→ **Directions**: Output the following lines verbatim, without any changes.

(Stored data)
--------------------
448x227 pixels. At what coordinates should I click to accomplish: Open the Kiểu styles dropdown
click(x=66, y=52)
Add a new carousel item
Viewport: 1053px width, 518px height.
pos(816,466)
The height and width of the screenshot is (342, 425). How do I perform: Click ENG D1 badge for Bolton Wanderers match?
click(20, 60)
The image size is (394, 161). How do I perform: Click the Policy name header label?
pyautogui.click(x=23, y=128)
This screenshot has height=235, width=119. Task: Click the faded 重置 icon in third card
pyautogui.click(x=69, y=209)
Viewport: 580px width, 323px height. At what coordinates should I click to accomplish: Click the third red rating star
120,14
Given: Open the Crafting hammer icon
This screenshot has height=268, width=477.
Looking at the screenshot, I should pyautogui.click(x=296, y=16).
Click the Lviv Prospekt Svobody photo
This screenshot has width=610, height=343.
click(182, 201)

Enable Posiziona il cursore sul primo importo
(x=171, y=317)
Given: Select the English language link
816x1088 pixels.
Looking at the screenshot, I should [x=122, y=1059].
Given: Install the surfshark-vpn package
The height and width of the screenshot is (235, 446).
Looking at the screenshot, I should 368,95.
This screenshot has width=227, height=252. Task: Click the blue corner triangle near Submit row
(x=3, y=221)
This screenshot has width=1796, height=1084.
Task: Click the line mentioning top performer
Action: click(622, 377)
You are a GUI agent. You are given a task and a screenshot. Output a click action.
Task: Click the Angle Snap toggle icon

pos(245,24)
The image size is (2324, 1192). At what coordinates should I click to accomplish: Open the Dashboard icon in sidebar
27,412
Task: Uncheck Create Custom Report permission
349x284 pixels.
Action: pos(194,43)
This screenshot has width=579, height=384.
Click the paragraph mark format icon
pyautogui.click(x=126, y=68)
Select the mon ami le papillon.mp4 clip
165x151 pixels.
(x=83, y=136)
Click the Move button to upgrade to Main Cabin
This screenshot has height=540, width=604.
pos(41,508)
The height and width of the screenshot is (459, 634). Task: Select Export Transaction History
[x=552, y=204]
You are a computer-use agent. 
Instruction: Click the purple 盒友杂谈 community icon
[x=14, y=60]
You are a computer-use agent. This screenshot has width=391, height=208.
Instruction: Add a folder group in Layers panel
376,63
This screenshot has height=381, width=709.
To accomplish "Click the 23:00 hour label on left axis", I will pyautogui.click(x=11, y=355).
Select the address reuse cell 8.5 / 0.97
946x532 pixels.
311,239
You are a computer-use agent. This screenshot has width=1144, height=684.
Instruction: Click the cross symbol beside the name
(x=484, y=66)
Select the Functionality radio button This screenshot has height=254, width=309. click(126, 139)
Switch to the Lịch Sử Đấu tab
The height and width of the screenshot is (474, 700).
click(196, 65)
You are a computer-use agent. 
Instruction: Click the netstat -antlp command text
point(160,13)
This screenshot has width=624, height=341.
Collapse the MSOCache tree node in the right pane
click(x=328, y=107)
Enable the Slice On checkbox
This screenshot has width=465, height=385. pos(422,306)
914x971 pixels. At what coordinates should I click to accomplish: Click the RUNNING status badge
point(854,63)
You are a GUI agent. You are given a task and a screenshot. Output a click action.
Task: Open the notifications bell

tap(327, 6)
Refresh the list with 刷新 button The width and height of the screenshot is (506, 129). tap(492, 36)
--------------------
→ **Answer to this problem**:
448x227 pixels. At what coordinates should I click to accomplish: Open the Kiểu styles dropdown
click(x=66, y=52)
Add a new carousel item
Viewport: 1053px width, 518px height.
pos(816,466)
The height and width of the screenshot is (342, 425). How do I perform: Click ENG D1 badge for Bolton Wanderers match?
click(20, 60)
The image size is (394, 161). How do I perform: Click the Policy name header label?
pyautogui.click(x=23, y=128)
This screenshot has height=235, width=119. Task: Click the faded 重置 icon in third card
pyautogui.click(x=69, y=209)
Viewport: 580px width, 323px height. At what coordinates should I click to accomplish: Click the third red rating star
120,14
Given: Open the Crafting hammer icon
This screenshot has height=268, width=477.
Looking at the screenshot, I should pyautogui.click(x=296, y=16).
Click the Lviv Prospekt Svobody photo
This screenshot has width=610, height=343.
click(182, 201)

Enable Posiziona il cursore sul primo importo
(x=171, y=317)
Given: Select the English language link
816x1088 pixels.
Looking at the screenshot, I should [x=122, y=1059].
Given: Install the surfshark-vpn package
The height and width of the screenshot is (235, 446).
Looking at the screenshot, I should 368,95.
This screenshot has width=227, height=252. Task: Click the blue corner triangle near Submit row
(x=3, y=221)
This screenshot has width=1796, height=1084.
Task: Click the line mentioning top performer
Action: click(622, 377)
You are a GUI agent. You are given a task and a screenshot. Output a click action.
Task: Click the Angle Snap toggle icon

pos(245,24)
The image size is (2324, 1192). At what coordinates should I click to accomplish: Open the Dashboard icon in sidebar
27,412
Task: Uncheck Create Custom Report permission
349x284 pixels.
Action: pos(194,43)
This screenshot has width=579, height=384.
Click the paragraph mark format icon
pyautogui.click(x=126, y=68)
Select the mon ami le papillon.mp4 clip
165x151 pixels.
(x=83, y=136)
Click the Move button to upgrade to Main Cabin
This screenshot has height=540, width=604.
pos(41,508)
The height and width of the screenshot is (459, 634). Task: Select Export Transaction History
[x=552, y=204]
You are a computer-use agent. 
Instruction: Click the purple 盒友杂谈 community icon
[x=14, y=60]
You are a computer-use agent. This screenshot has width=391, height=208.
Instruction: Add a folder group in Layers panel
376,63
This screenshot has height=381, width=709.
To accomplish "Click the 23:00 hour label on left axis", I will pyautogui.click(x=11, y=355).
Select the address reuse cell 8.5 / 0.97
946x532 pixels.
311,239
You are a computer-use agent. This screenshot has width=1144, height=684.
Instruction: Click the cross symbol beside the name
(x=484, y=66)
Select the Functionality radio button This screenshot has height=254, width=309. click(126, 139)
Switch to the Lịch Sử Đấu tab
The height and width of the screenshot is (474, 700).
click(196, 65)
You are a computer-use agent. 
Instruction: Click the netstat -antlp command text
point(160,13)
This screenshot has width=624, height=341.
Collapse the MSOCache tree node in the right pane
click(x=328, y=107)
Enable the Slice On checkbox
This screenshot has width=465, height=385. pos(422,306)
914x971 pixels. At what coordinates should I click to accomplish: Click the RUNNING status badge
point(854,63)
You are a GUI agent. You are given a task and a screenshot. Output a click action.
Task: Open the notifications bell

tap(327, 6)
Refresh the list with 刷新 button The width and height of the screenshot is (506, 129). tap(492, 36)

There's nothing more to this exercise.